IDS 472: Statistics for Information Systems and Data Mining

Spring 2004, Call 58438, Monday and Wednesday 3:30-4:45 PM, Room DH118

Yair M. Babad, UH 2403, Phone 312-996-8094, Cell 847-809-0487, Fax 312-413-0385

e-mail: ybabad@uic.edu, URL: http://www.uic.edu/~ybabad

Office Hours Monday and Wednesday, 5:00-6:00 PM

Updated: 3/16/2004 06:34:36

COURSE OBJECTIVE & PHILOSOPHY

One of the most profound results of the information technology revolution is the explosion in data and information availability. Effective use of this information is for many organizations a critical need; this includes the operational use of the information, as well as its use for prediction, planning and control. This course is an intermediate-level course devoted to the latter task: discovering meaningful patterns in data. In essence, Data Mining (DM) is a user-centric, interactive process that leverages analytical and statistical technologies and computing power. It is widely used in business, to a large extent for Customer Relationship Management (CRM) and credit scoring, as well as for industrial quality assurance, market research and process control.

 

TEXTBOOK AND READING MATERIAL

The text used is Data Mining: Concepts, Models, Methods and Algorithms by Mehmed Kantardzic, Wiley, 2003, ISBN 0-471-22852-4 (K). Recommended text is Data Mining: A Tutorial-Based Primer by Richard J. Roiger & Michael W. Geatz, Addison Wesley, 2003, ISBN 0-201-74128-8 (RG), which comes with an Excel data mining software and several datasets that will be used in the class.

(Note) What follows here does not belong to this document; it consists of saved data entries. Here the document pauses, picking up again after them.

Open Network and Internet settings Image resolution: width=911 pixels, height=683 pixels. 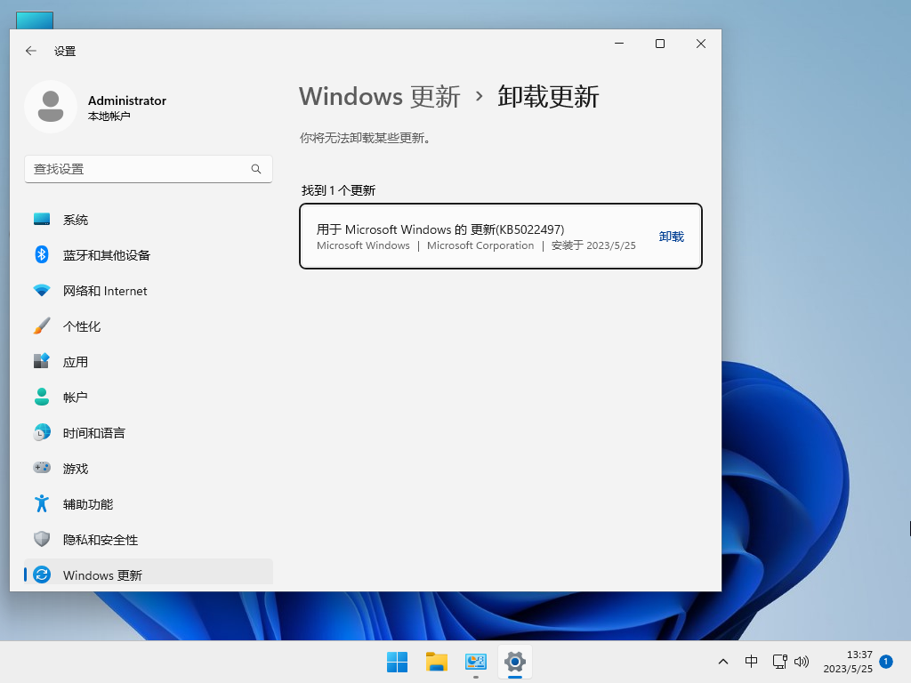[103, 290]
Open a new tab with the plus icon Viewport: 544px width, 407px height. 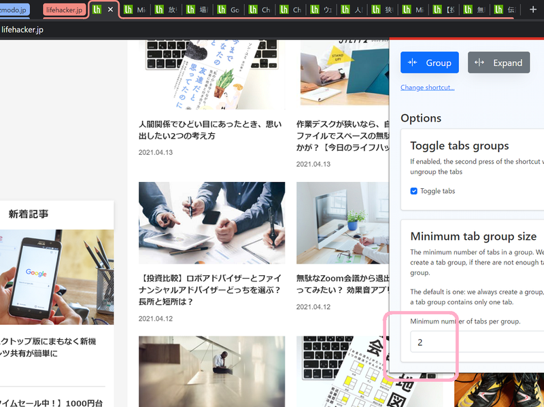[533, 10]
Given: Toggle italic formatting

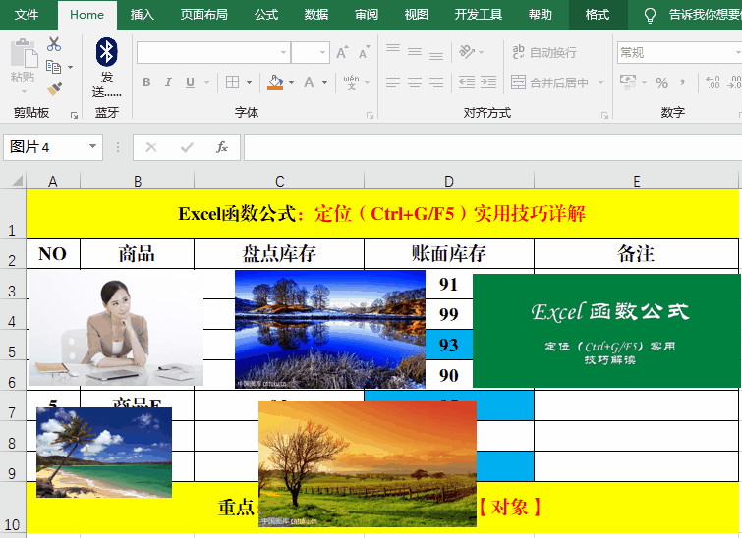Looking at the screenshot, I should 168,83.
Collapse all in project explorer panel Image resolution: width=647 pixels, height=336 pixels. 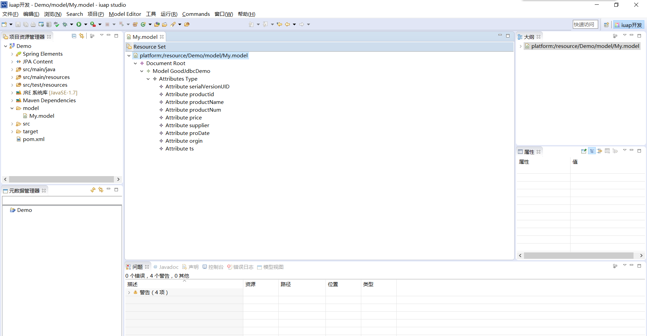click(x=74, y=36)
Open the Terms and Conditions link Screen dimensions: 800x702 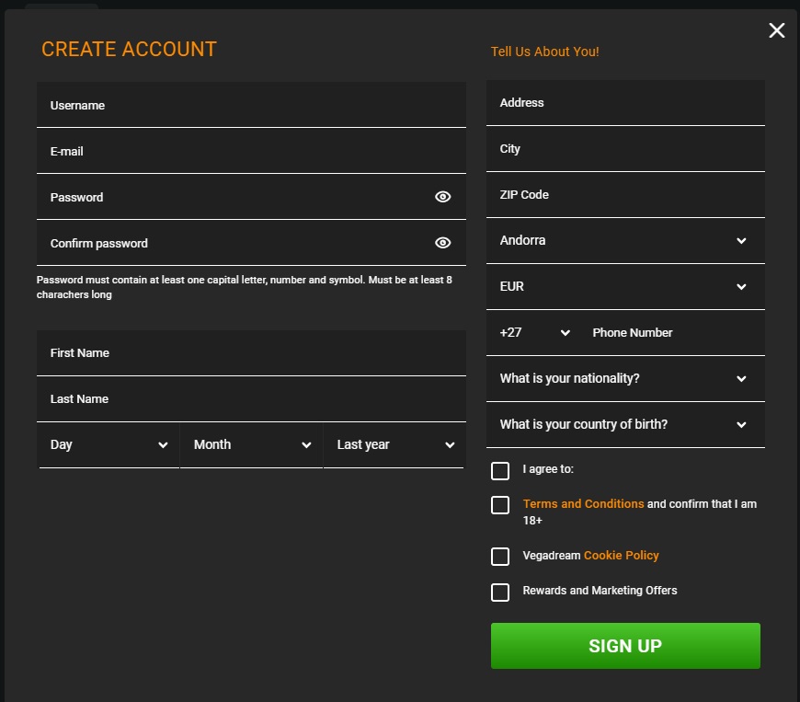pyautogui.click(x=583, y=504)
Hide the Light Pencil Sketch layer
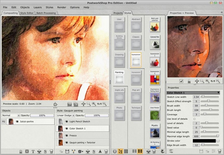This screenshot has width=224, height=155. 67,122
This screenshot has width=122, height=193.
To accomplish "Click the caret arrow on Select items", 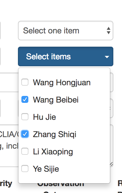I will [x=107, y=57].
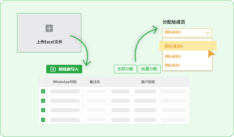Toggle the third row checkbox

(43, 110)
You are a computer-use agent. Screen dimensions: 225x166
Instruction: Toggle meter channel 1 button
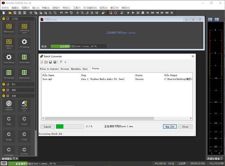click(210, 20)
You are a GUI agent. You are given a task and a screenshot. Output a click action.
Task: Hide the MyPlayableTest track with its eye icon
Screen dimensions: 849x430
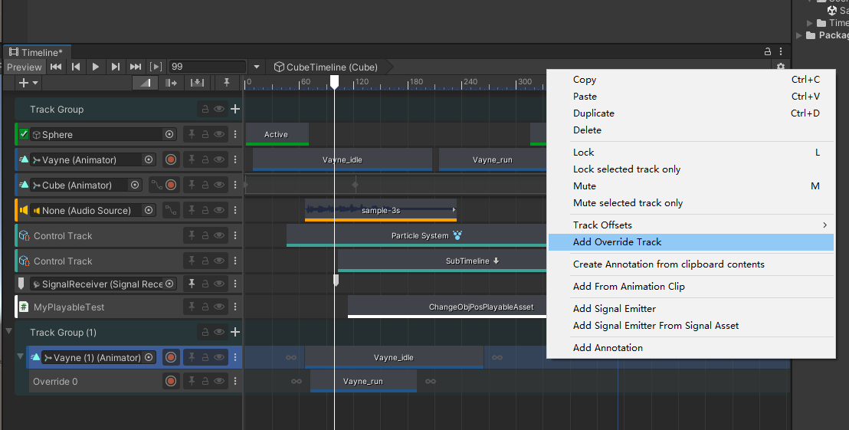pyautogui.click(x=219, y=307)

Other resources of interest are the following: Those of you interested in more advanced text with data mining pseudo-code algorithms, will find Data Mining: Introductory and Advanced Topics by Margaret H. Dunham, Prentice Hall, 2003, ISBN 0-13-088892-3 to be of interest. Very good business cases may be found in Applied Data Mining: Statistical Methods for Business and Industry by Paolo Giudici, Wiley, 2003, ISBN 0-470-84679-8, and in Mastering Data Mining: The Art and Science of Customer Relationship Management by Michael J. A. Berry and Gordon S. Linoff, Wiley, 2000, ISBN 0-471-33123-6.

We will not "read the text in class". Rather, certain issues will be emphasized, a discussion will be held, and your questions will be answered and discussed. You must read on your own and be familiar IN ADVANCE OF EACH CLASS with the assigned material as given in the schedule, and with the class notes available in my web page, and be ready to participate in the class discussions.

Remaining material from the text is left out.